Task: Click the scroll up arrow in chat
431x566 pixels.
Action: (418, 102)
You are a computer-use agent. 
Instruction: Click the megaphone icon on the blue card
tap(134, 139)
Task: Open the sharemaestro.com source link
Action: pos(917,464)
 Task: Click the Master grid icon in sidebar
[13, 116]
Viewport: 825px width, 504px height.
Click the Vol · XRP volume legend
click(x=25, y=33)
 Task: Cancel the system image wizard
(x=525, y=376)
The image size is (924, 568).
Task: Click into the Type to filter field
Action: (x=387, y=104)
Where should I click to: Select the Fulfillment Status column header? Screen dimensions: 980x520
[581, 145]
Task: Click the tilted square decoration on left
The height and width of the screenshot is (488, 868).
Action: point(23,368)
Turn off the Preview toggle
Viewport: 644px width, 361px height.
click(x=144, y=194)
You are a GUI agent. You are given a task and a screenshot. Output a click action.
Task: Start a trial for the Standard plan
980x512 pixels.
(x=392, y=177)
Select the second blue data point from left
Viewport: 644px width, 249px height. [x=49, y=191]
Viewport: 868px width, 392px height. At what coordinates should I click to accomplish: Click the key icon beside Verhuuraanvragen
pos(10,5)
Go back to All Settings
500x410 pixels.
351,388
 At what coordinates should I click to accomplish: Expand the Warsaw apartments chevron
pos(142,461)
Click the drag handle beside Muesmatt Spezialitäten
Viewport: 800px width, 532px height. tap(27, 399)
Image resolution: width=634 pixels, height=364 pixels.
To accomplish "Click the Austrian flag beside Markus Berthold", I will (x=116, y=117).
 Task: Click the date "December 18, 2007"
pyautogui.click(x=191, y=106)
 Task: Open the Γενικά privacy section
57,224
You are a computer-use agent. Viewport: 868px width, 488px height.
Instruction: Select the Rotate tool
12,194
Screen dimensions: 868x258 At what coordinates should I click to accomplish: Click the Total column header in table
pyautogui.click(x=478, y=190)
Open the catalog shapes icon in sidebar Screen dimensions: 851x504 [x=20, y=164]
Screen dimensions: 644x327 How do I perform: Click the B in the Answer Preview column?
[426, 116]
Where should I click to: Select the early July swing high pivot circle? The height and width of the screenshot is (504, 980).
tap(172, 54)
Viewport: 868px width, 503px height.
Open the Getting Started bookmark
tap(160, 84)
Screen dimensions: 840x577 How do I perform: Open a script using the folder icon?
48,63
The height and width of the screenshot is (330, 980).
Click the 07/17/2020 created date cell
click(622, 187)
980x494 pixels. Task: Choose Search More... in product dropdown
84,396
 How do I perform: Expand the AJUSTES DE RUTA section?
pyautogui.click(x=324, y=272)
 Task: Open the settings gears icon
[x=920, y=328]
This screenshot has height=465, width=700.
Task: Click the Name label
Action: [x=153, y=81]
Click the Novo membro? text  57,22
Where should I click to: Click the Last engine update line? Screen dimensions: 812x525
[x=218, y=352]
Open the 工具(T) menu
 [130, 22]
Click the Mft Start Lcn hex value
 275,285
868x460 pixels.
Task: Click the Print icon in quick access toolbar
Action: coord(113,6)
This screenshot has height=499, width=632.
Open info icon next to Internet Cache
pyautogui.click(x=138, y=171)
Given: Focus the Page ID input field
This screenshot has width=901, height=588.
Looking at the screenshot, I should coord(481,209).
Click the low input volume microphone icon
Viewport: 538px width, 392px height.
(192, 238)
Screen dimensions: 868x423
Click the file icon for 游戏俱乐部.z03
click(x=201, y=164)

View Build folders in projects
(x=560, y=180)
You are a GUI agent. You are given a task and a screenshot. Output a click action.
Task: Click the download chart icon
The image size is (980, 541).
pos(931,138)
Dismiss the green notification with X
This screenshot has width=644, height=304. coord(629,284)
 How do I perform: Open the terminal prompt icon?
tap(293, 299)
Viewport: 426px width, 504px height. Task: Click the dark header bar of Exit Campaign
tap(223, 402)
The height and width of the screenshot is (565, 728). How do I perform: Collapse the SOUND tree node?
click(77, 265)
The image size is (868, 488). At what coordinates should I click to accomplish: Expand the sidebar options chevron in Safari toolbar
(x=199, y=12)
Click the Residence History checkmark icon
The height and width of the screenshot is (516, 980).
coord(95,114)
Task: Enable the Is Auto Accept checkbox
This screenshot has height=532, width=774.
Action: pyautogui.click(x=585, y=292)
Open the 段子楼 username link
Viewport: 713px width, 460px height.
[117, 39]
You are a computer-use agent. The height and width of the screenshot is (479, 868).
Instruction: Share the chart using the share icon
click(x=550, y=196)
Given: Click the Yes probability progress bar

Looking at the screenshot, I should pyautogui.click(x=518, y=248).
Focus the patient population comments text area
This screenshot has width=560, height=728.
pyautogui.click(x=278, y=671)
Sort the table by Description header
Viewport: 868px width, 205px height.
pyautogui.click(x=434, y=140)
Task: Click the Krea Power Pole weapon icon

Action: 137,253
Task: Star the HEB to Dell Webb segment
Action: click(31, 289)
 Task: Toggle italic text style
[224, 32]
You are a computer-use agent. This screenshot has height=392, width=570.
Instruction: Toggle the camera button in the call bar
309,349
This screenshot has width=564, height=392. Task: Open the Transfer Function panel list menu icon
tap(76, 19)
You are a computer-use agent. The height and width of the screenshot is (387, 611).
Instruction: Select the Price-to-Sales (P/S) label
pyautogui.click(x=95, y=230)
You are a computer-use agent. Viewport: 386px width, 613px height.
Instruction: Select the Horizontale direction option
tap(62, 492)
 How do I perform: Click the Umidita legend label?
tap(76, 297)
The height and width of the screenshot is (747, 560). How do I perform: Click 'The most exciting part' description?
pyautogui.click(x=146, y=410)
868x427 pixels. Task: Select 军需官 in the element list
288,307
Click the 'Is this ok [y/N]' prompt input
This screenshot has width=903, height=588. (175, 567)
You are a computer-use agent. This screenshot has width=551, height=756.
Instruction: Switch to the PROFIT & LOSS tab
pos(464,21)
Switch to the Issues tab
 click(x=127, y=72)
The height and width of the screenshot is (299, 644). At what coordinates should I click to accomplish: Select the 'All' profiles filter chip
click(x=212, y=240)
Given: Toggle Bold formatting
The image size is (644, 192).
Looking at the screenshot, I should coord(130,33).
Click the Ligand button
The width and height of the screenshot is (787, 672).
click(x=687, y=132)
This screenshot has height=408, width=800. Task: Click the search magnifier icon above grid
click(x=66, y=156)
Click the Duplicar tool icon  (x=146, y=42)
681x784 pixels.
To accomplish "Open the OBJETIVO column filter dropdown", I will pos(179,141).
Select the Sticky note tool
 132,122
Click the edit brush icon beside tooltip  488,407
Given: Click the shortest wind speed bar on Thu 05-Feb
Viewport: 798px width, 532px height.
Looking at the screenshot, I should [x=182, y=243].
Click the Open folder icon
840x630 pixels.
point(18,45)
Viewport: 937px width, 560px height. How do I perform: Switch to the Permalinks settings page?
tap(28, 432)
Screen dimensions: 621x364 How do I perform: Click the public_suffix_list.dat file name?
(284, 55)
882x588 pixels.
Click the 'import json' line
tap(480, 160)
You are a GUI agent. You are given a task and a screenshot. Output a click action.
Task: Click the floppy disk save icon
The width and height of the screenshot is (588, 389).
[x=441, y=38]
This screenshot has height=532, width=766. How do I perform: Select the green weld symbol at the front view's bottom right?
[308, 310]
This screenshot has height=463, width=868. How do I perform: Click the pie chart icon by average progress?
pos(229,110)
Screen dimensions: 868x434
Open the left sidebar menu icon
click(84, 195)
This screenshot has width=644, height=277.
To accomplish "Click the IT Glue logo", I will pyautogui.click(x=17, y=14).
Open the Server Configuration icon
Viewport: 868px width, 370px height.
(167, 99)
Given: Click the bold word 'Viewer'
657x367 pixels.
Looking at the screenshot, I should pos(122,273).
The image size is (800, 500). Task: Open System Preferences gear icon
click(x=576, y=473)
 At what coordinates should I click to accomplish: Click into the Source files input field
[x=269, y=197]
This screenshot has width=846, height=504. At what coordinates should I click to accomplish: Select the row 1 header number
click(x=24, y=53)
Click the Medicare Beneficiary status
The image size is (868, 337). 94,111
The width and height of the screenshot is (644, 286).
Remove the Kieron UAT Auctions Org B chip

§ How to complete this task
Among the lines above, count those that include the word "agent". Give only the result.

§ Response below
10